Congestion Forcing Chinese Airlines Away from Big Three Airports
Congestion at China’s three major international airports–Beijing Capital, Shanghai Pudong and Guangzhou Baiyun–has quashed Xiamen Airlines’ plans to offer long-haul nonstop flights from the People’s Republic using Boeing 787s starting in August next year. Increasing demand for slots from foreign airlines and China’s four big carriers to operate point-to-point services from the three big airports leaves smaller carriers such as Xiamen no choice but to look at other Chinese cities as ports of entry into China. Air China, China Southern Airlines, China Eastern Airlines and Hainan Airlines dominate the long-haul routes from Beijing, Shanghai and Guangzhou to Europe and the U.S., mostly through one of the three big hubs.
According to a Xiamen Airlines spokesperson, the carrier will operate the new planned services nonstop from Xiamen Gaoqi International Airport. The spokesperson said the airline has started the process of applying for landing rights in several cities in Europe, the U.S. and Australia. It has already secured the rights to fly to Amsterdam.
A member of SkyTeam Alliance, Xiamen Airlines holds a firm order for six 787s, scheduled for delivery from July next year to June 2015.
Xuan Xee, an official at the Civil Aviation Administration of China (CAAC) in Beijing, said the three major airports have seen increasingly heavy demand for slots from airlines that want to increase frequencies and others that want to launch services.

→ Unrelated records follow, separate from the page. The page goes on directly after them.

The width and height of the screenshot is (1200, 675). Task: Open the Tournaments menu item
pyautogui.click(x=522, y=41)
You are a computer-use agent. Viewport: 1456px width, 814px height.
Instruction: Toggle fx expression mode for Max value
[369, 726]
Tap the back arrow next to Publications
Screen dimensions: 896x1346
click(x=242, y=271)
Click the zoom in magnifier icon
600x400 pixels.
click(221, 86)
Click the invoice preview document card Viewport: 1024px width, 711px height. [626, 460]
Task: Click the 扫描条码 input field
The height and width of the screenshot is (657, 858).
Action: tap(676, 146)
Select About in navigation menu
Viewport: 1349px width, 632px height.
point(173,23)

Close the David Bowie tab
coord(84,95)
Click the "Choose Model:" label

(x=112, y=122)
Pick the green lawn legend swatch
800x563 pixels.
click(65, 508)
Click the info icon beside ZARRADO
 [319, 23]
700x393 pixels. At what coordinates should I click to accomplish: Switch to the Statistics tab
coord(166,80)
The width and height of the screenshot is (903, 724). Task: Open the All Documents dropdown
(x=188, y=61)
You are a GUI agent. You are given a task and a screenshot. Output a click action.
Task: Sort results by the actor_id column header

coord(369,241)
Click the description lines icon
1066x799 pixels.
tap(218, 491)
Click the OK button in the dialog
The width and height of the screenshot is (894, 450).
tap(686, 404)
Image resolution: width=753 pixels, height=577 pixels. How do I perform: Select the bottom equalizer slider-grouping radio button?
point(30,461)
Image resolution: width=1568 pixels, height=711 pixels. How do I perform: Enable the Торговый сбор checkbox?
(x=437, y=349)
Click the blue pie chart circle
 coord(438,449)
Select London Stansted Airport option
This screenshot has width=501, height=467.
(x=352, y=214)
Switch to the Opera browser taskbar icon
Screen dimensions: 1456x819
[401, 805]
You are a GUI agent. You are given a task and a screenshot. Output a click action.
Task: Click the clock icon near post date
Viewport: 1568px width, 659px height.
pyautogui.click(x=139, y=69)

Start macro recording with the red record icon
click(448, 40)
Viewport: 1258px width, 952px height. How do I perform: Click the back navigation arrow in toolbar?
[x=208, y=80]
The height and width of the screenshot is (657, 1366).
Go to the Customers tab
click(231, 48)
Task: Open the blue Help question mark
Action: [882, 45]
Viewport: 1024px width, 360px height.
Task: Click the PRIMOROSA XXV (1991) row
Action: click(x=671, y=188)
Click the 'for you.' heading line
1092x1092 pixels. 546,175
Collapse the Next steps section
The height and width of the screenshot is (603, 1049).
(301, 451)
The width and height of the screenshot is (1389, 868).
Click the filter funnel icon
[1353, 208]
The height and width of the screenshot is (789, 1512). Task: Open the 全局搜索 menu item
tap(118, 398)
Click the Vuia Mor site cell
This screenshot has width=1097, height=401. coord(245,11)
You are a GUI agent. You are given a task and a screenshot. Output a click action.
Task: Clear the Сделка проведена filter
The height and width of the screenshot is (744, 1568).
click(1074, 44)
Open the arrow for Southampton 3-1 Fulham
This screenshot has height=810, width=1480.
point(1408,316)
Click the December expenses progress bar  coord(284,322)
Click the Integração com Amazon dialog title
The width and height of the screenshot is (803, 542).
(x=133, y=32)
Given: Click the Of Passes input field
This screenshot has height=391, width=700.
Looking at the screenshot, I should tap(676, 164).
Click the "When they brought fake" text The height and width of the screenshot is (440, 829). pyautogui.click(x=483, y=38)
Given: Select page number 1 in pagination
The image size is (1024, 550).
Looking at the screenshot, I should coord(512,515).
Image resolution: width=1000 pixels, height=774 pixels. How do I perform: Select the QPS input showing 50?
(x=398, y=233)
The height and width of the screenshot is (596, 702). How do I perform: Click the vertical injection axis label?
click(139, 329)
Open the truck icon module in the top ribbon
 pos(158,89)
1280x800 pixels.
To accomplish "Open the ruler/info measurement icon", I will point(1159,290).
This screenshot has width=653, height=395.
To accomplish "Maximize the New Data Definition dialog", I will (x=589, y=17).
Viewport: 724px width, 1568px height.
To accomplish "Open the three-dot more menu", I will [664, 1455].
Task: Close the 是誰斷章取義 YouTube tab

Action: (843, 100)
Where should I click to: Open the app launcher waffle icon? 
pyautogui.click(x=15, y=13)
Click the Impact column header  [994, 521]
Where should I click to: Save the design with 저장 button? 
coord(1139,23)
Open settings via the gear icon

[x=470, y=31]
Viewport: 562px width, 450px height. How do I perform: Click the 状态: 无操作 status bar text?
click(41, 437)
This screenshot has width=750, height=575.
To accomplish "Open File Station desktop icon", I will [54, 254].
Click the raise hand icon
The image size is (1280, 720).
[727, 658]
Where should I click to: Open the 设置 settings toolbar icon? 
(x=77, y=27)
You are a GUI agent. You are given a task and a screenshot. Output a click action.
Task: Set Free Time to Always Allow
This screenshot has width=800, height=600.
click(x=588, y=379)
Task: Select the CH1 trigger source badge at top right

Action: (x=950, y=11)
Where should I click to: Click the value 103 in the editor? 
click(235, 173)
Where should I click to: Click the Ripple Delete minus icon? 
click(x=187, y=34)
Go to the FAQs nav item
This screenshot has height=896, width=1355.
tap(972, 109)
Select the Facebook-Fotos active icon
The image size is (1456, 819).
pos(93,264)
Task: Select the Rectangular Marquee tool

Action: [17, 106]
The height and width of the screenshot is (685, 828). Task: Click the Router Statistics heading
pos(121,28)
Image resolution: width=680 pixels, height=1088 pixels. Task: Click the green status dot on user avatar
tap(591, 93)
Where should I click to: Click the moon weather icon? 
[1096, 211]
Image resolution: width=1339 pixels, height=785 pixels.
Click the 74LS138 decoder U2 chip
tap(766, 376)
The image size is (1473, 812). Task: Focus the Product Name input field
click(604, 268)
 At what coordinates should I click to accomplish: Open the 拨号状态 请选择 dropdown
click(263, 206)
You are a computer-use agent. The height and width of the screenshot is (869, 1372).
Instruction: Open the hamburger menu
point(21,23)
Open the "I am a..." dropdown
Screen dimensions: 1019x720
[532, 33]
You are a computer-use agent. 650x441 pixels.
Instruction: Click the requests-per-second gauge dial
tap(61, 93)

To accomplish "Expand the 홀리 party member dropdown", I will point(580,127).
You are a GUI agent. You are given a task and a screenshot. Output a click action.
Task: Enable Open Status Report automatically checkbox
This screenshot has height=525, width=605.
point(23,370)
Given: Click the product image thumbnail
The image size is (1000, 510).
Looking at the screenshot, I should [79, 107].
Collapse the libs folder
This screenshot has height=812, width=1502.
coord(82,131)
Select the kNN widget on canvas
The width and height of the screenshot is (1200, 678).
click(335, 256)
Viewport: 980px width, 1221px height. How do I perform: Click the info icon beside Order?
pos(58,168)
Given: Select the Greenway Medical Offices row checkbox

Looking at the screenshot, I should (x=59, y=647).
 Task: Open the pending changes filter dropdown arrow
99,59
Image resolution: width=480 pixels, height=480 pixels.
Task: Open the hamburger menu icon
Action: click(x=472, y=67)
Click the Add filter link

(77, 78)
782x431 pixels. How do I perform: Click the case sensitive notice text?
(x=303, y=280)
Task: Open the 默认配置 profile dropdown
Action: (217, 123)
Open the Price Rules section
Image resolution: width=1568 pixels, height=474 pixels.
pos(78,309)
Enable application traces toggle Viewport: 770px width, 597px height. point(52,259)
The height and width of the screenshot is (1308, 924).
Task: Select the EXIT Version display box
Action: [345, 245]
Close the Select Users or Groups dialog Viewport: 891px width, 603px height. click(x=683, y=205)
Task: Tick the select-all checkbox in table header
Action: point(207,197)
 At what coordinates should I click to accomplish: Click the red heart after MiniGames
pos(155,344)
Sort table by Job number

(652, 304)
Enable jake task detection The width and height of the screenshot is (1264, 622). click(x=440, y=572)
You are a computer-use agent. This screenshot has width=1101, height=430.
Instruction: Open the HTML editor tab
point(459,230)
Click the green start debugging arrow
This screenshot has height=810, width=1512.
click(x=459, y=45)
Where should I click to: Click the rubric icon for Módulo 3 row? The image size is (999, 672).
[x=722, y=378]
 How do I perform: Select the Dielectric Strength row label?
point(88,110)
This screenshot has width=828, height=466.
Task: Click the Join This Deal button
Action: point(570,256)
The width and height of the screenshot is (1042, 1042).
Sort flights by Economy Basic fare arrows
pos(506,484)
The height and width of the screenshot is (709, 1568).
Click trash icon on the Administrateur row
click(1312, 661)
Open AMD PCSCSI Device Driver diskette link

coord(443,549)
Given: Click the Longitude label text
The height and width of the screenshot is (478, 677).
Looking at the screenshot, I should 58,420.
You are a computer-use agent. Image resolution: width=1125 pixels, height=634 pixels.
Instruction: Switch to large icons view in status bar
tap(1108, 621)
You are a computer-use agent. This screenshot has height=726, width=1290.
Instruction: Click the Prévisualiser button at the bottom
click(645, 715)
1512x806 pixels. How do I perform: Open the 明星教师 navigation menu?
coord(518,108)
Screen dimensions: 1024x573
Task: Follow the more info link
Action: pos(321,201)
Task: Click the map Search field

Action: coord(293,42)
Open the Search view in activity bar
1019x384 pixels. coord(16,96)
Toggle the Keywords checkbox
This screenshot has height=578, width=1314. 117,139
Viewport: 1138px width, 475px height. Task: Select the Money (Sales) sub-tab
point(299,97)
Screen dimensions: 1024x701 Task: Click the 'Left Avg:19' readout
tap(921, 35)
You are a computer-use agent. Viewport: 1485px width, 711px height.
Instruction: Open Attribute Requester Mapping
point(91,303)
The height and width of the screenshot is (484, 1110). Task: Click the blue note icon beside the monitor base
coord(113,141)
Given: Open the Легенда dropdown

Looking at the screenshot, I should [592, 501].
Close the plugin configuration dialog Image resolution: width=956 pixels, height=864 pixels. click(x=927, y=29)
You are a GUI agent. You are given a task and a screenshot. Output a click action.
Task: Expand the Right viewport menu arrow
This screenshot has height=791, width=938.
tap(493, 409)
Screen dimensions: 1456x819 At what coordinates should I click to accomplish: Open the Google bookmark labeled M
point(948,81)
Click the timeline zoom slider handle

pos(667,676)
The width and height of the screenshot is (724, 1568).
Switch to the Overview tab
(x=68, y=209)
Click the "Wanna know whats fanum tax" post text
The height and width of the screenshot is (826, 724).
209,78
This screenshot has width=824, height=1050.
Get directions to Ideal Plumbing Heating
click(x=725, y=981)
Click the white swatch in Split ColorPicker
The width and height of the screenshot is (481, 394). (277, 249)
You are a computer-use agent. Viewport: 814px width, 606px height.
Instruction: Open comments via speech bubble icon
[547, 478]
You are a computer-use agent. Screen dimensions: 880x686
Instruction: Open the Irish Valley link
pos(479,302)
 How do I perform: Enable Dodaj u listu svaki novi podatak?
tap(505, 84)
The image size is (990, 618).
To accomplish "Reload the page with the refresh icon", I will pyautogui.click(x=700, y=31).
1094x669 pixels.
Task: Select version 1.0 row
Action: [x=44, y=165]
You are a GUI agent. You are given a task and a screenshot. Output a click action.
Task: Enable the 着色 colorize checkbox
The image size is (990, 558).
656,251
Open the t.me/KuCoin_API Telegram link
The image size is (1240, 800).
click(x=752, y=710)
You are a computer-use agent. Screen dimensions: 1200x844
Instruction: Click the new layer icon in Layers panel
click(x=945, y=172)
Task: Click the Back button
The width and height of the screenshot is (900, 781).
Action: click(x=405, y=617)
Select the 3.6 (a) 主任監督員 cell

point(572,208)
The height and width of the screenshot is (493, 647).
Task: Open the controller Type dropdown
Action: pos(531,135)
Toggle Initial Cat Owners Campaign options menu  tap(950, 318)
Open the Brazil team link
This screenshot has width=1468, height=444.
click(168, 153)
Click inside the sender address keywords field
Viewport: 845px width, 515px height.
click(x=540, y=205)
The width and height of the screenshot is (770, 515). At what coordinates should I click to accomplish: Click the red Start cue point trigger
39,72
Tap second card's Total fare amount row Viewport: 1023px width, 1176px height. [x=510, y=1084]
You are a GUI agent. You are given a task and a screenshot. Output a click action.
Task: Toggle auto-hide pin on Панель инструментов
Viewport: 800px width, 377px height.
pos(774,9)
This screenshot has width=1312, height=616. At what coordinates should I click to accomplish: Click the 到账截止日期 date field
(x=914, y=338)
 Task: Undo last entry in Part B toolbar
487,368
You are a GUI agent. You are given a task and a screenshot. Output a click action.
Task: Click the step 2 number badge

Beijing Capital (BCIA) saw 557,167 aircraft movements and accommodated 81.2 million passengers last year, up 10.6 percent, while Guangzhou’s (GBY) 48.32 million passengers represented an increase of 7.3 percent and Shanghai’s 44.2 million accounted for an 8.22-percent jump.
BCIA’s volume ranked second only to that of Hartsfield-Jackson Atlanta International Airport, which handled 95.49 million passengers.
BCIA and GBY have exceeded the airports’ design capacity of 76 million and 40 million respectively. The country has started building a second airport for Beijing while construction for a second terminal and a third runway has begun at GBY.
Xiamen Airlines, the first private Chinese carrier, began operations in July 1984. It is 51 percent owned by China Southern, 34 percent by Xiamen Construction and Development Group and 15 percent by Tizhong Energy Group.
The airline operates a fleet of 76 Boeing 737-800s, seventeen 737-700s and six 757s on a network of 62 domestic destinations and 25 international routes covering Japan, Korea and Southeast Asia.
In another development, Hainan Airlines plans to double its twice-daily Beijing-Chicago service in December and switch equipment from the Airbus A340-600 to the Boeing 787.